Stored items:
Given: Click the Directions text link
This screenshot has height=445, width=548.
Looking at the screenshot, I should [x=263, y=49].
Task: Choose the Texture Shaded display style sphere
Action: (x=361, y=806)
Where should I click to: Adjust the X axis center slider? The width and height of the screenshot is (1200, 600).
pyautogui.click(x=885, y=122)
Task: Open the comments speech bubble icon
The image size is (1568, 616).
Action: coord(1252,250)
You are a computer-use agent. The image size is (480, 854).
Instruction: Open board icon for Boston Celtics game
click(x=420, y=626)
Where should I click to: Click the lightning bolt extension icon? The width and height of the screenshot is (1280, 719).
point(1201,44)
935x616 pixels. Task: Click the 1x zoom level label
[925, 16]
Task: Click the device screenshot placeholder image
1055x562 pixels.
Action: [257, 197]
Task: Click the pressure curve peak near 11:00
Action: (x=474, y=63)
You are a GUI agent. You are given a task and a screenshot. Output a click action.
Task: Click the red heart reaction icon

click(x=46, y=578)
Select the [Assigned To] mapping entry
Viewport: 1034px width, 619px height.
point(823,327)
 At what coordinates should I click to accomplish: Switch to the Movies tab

== REQUIRED WORK ==
An exact copy of the lines from the one with "Select the [Assigned To] mapping entry" to the final line of the entries is all that the answer should hold.

== TASK SOLUTION ==
Select the [Assigned To] mapping entry
Viewport: 1034px width, 619px height.
point(823,327)
 At what coordinates should I click to accomplish: Switch to the Movies tab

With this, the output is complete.